**ACTIVITY**
When you reach the line containing "Viewport: 632px width, 472px" in the records below, start copying exactly, and stop once you have copied the line containing "This screenshot has height=435, width=655.".

**DATASET CONTENT**
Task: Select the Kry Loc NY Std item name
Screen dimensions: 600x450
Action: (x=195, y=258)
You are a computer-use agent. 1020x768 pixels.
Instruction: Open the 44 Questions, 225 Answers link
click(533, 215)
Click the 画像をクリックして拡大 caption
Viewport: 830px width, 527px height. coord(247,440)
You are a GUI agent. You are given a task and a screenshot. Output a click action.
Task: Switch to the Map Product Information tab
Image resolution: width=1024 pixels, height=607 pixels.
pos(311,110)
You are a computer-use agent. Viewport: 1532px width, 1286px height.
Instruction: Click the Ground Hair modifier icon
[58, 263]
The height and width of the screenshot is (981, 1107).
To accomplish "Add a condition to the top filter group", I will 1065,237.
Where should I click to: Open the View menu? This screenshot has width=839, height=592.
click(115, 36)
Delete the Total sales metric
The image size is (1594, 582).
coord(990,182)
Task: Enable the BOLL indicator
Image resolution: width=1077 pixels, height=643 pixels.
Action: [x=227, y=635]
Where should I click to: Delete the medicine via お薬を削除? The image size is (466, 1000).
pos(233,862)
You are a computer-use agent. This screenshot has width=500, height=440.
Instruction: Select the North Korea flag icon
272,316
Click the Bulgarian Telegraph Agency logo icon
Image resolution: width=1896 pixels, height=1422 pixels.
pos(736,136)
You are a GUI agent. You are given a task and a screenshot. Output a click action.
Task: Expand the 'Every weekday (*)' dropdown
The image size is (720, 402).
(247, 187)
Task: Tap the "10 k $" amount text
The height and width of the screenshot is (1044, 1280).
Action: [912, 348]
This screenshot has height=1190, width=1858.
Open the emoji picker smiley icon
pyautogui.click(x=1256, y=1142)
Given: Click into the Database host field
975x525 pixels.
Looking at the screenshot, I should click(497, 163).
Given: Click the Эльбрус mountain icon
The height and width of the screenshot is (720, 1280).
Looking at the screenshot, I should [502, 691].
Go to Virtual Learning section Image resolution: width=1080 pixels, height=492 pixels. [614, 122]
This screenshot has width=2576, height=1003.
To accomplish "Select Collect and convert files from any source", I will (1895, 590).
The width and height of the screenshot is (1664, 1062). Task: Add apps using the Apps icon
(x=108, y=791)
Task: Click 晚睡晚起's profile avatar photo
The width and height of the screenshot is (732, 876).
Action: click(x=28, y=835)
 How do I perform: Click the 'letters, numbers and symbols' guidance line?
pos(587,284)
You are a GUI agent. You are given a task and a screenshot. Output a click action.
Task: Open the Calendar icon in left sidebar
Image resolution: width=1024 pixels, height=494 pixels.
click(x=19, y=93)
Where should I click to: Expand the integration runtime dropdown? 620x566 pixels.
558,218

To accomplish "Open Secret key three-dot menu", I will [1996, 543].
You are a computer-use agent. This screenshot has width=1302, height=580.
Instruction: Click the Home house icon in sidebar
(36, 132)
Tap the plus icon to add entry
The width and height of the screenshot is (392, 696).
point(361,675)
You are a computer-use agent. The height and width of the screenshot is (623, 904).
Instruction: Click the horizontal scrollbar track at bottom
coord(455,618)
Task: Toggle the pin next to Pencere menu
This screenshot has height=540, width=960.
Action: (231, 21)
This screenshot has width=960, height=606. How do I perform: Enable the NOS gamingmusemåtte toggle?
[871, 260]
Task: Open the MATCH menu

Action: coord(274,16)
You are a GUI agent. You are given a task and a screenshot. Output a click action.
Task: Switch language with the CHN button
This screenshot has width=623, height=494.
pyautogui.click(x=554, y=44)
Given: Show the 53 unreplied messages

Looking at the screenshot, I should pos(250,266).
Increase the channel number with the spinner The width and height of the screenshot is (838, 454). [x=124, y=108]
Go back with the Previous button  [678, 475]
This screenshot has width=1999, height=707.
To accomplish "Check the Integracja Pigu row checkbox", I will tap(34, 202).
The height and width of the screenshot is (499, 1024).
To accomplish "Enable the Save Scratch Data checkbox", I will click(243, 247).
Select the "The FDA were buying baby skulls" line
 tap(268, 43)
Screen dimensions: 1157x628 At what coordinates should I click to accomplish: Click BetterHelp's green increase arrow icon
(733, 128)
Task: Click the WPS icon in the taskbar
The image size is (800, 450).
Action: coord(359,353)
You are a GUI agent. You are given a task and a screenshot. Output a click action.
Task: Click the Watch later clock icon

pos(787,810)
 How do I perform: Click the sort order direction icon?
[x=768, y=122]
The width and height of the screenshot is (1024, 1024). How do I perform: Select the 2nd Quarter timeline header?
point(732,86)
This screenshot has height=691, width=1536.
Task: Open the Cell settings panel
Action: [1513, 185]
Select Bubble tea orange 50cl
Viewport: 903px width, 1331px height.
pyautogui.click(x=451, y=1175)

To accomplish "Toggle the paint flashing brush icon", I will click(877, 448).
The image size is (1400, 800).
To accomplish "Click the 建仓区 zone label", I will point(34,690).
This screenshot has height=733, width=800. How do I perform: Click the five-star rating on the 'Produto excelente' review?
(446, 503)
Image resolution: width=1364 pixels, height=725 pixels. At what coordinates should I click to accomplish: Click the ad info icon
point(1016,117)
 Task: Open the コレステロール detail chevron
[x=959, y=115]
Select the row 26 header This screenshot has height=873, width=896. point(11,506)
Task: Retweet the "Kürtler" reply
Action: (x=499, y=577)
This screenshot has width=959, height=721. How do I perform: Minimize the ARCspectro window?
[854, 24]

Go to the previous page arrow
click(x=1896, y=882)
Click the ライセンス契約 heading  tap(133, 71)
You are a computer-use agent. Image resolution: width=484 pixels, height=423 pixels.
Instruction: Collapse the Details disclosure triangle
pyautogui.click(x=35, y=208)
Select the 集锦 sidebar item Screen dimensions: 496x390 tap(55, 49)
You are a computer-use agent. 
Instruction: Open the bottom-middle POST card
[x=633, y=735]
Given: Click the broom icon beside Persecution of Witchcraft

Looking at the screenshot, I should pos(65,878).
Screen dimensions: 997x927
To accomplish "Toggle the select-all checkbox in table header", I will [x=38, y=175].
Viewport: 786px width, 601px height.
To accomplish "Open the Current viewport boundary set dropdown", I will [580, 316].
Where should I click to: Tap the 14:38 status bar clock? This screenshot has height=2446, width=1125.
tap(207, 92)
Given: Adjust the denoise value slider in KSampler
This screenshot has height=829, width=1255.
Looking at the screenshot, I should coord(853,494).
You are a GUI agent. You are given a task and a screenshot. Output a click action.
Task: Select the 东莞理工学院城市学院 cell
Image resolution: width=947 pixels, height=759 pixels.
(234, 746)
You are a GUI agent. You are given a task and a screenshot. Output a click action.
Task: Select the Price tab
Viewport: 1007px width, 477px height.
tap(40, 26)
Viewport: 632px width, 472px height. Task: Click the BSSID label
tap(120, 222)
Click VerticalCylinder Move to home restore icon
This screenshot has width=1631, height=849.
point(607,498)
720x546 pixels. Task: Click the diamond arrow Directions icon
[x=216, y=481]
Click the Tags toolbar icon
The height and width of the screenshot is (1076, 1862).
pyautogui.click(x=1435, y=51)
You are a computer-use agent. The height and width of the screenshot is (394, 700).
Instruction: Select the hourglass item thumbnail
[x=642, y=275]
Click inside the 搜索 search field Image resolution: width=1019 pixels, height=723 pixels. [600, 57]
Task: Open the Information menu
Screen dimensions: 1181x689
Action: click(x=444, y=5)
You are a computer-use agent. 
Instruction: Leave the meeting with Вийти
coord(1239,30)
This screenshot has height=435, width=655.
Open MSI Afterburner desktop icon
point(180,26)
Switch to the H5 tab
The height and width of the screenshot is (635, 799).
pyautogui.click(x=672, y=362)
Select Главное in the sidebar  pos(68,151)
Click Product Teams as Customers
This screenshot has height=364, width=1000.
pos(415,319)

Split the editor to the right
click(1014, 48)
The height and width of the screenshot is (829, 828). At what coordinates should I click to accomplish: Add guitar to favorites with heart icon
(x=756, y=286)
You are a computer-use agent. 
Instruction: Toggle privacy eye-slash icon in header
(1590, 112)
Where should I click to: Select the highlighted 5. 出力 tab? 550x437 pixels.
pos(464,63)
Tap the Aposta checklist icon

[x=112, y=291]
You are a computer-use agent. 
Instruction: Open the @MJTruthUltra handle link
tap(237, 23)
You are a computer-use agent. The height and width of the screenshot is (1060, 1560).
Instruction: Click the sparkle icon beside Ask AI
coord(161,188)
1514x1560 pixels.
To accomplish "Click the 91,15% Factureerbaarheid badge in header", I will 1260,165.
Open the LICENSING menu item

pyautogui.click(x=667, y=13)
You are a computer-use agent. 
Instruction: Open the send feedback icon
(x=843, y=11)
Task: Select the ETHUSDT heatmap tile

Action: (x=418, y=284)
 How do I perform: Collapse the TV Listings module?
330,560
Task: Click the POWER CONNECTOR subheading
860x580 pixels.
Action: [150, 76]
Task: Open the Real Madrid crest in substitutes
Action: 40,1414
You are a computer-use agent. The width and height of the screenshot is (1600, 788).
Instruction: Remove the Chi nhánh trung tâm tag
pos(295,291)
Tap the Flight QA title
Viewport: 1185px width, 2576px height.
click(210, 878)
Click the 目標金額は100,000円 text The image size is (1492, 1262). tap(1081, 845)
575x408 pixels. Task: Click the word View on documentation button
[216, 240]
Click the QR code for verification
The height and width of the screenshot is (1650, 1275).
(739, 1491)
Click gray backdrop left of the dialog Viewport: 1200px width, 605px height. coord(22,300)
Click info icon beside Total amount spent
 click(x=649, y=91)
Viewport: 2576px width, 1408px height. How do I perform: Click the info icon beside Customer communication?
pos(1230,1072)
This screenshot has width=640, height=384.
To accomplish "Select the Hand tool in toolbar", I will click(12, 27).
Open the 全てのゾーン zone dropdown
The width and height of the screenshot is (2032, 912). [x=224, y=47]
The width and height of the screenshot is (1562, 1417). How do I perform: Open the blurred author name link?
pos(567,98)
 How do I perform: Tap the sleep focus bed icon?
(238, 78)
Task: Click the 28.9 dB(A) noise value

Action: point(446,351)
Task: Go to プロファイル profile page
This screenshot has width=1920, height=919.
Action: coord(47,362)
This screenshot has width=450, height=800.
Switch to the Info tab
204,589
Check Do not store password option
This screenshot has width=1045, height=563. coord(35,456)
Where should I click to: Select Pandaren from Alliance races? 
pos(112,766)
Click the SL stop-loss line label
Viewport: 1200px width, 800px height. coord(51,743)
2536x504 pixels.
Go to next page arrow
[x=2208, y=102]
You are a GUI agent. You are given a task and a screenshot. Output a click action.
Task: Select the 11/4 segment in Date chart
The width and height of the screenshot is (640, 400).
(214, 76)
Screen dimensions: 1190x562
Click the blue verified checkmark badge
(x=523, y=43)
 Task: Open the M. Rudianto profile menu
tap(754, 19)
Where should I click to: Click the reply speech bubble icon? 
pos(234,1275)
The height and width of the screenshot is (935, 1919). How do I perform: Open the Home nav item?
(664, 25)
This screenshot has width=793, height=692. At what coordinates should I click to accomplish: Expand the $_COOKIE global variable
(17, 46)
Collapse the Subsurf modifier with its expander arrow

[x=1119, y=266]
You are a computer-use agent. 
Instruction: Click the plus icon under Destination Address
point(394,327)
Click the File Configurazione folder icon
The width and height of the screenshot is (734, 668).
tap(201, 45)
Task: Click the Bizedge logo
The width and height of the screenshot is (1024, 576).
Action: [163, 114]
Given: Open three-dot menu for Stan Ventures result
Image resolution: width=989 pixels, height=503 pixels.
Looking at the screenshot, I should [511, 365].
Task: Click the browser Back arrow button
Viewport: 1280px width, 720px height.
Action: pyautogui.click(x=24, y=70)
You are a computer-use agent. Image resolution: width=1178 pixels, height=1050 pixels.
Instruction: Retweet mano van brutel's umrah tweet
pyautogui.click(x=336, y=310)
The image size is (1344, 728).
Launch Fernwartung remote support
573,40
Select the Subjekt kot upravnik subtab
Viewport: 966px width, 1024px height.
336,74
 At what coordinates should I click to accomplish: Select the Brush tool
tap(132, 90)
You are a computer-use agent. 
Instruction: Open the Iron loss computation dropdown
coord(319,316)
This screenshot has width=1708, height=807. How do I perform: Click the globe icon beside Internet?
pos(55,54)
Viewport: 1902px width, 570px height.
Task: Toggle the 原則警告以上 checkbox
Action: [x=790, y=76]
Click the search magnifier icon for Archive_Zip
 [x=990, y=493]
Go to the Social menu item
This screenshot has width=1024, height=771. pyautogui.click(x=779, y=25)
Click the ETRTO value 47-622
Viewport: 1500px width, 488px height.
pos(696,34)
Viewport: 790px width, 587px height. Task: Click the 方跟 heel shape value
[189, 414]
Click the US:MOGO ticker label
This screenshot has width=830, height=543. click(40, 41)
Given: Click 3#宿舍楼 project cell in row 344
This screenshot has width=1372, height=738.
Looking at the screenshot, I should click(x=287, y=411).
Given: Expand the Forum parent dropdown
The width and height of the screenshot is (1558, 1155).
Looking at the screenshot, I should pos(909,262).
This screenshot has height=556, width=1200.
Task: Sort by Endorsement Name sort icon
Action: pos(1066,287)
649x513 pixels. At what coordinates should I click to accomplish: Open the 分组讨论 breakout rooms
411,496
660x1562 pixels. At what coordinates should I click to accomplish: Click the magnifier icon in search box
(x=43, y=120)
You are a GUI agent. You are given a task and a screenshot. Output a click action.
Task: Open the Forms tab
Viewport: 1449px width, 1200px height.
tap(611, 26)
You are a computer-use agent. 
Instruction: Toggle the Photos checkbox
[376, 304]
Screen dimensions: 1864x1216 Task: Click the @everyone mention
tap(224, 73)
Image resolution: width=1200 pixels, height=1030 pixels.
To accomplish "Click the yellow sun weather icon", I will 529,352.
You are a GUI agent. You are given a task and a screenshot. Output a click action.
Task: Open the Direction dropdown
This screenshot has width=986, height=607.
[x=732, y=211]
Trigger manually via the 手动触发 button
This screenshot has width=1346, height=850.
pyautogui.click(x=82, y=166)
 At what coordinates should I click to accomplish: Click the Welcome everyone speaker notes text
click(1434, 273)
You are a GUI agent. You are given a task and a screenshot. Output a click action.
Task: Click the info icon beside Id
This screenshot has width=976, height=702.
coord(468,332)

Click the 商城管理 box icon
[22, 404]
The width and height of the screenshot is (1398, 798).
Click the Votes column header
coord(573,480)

**EXERCISE RESPONSE**
Viewport: 632px width, 472px height. Task: Click the BSSID label
tap(120, 222)
Click VerticalCylinder Move to home restore icon
This screenshot has width=1631, height=849.
point(607,498)
720x546 pixels. Task: Click the diamond arrow Directions icon
[x=216, y=481]
Click the Tags toolbar icon
The height and width of the screenshot is (1076, 1862).
pyautogui.click(x=1435, y=51)
You are a computer-use agent. The height and width of the screenshot is (394, 700).
Instruction: Select the hourglass item thumbnail
[x=642, y=275]
Click inside the 搜索 search field Image resolution: width=1019 pixels, height=723 pixels. [600, 57]
Task: Open the Information menu
Screen dimensions: 1181x689
Action: click(x=444, y=5)
You are a computer-use agent. 
Instruction: Leave the meeting with Вийти
coord(1239,30)
This screenshot has height=435, width=655.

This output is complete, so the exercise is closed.